-- Input data follows --
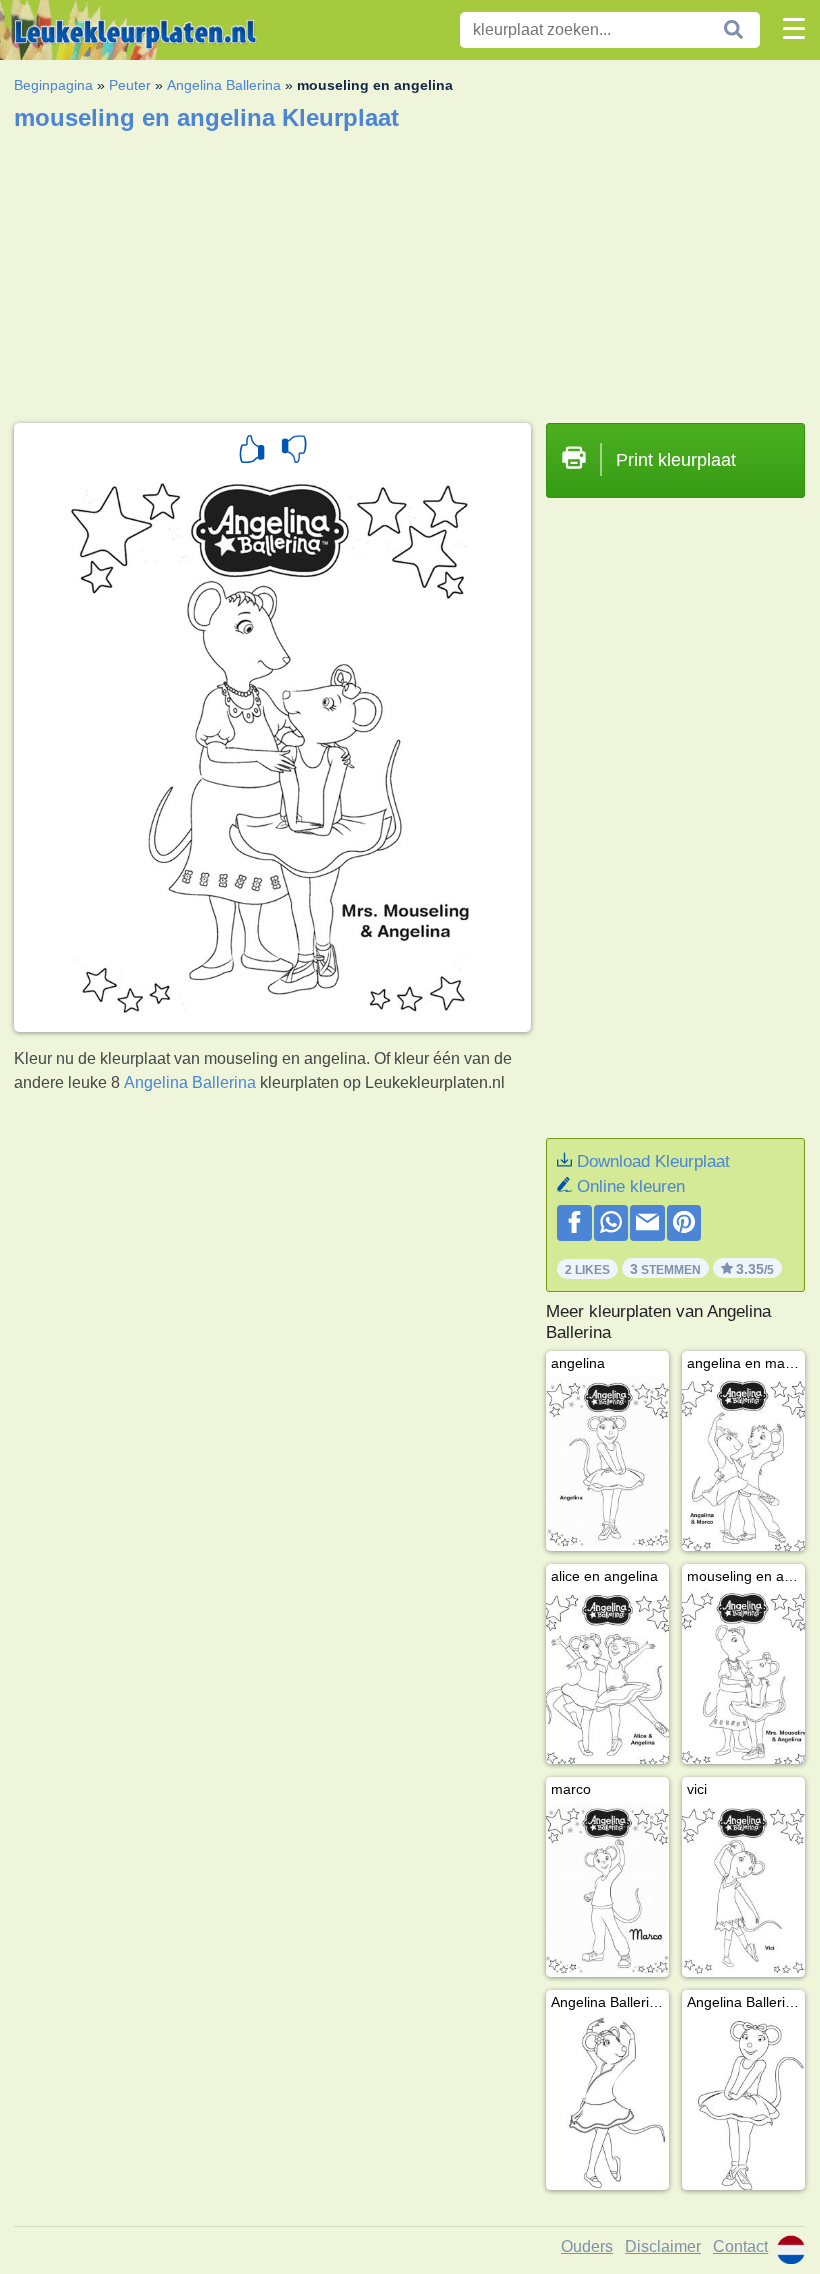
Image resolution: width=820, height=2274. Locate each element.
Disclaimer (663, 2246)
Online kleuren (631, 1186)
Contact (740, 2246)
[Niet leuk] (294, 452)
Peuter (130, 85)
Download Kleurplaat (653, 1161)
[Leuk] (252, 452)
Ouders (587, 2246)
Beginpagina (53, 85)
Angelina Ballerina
-- Input data concluded --
What the task asks: Would you please repeat all the data word for word, but without the pictures?

Finished task:
Image resolution: width=820, height=2274. Locate each element.
Disclaimer (663, 2246)
Online kleuren (631, 1186)
Contact (740, 2246)
[Niet leuk] (294, 452)
Peuter (130, 85)
Download Kleurplaat (653, 1161)
[Leuk] (252, 452)
Ouders (587, 2246)
Beginpagina (53, 85)
Angelina Ballerina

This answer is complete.